WORK TO BE COMPLETED: Your job with the data below: print everything from the line that holds "Open the 上映予定作品 navigation tab" down to the line that holds "Image resolution: width=600", ends included, exactly, and nothing else.

DATA:
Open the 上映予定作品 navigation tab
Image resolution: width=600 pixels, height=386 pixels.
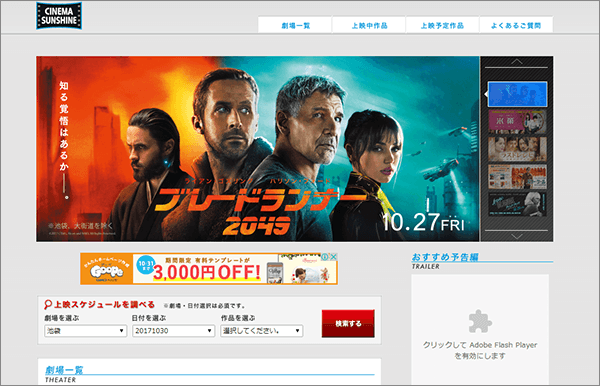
...
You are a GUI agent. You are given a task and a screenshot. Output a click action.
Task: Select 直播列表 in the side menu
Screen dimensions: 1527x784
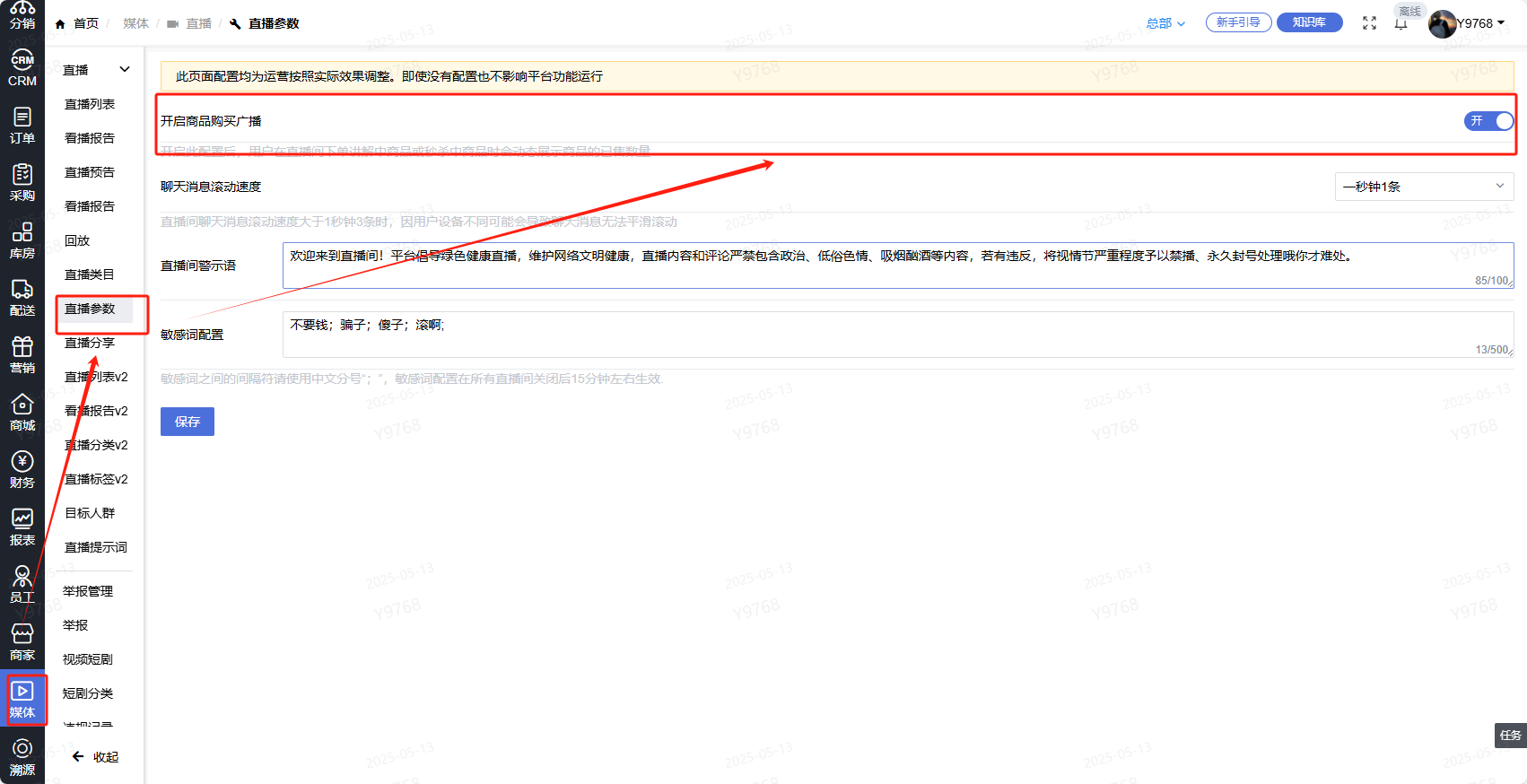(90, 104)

FINISHED EXERCISE:
Open the 上映予定作品 navigation tab
Image resolution: width=600 pixels, height=386 pixels.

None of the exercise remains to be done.